Штабс-капитан особенно говорил о том, что это будет 'кинжал' в сердце неприятеля, и я решил посмотреть, что же он имел в виду. Когда копали укрепления, я был на другом фланге, и совершенно не представлял, что здесь делают унтер-офицер Коробко и его расчет.
Внешне бугор был совершенно тот же, как и прежде. Подойдя ближе к нему, я увидел отходящий от него ход сообщения и окопы, в которых, судя по стрелковым ячейкам, должна была размещаться полурота стрелков, прикрывающая позиции пулеметчиков.

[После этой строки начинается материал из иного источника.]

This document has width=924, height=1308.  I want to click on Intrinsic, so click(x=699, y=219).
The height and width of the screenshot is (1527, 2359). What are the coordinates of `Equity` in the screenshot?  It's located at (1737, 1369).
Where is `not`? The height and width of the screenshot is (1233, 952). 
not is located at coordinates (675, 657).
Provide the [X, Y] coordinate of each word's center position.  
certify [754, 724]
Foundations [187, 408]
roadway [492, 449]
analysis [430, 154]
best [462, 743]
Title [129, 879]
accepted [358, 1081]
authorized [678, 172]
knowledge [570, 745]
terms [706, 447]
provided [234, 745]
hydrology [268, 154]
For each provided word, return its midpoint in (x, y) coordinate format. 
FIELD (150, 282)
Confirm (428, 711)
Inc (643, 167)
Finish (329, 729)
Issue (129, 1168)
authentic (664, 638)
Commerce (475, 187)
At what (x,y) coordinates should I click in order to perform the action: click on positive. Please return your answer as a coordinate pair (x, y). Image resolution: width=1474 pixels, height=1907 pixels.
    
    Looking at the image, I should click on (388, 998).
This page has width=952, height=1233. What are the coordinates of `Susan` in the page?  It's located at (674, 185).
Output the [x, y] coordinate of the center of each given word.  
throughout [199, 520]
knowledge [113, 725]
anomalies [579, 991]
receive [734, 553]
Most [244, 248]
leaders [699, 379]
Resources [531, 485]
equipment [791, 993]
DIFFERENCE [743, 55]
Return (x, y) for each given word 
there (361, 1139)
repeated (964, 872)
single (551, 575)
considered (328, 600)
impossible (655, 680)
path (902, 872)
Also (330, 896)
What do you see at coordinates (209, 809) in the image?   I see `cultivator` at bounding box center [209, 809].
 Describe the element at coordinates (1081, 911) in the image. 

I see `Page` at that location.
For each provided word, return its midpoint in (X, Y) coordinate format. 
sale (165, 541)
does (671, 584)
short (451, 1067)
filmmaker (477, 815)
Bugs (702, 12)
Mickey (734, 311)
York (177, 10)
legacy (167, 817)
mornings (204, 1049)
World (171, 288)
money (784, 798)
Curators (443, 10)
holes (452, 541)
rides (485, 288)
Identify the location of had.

Окинув взглядом окрестности, я спрыгнул в окоп. Проходя по нему, я видел солдат, завернувшихся в шинели и находившихся в объятиях Морфея. Иногда приходилось переступать через выдвинутые из ячеек в траншею ноги. Один раз я случайно зацепил неловким движением сапога такую ногу и услышал весьма нелицеприятную оценку своих умственных и прочих способностей.
* * *
Это, конечно, был не блиндаж, врытое в землю пулеметное гнездо с земляными столами, позволявшими вести огонь в три стороны, и было оно перекрыто досками от полковых повозок. Сверху досок был искусно уложен дерн, позволявший пулеметчикам слиться с местностью, но эти 'перекрытия' совершенно не представляли никакой преграды для артиллерии противника. Самое маленькое ядро, попавшее в этот 'каземат', обрекало его обитателей на гибель.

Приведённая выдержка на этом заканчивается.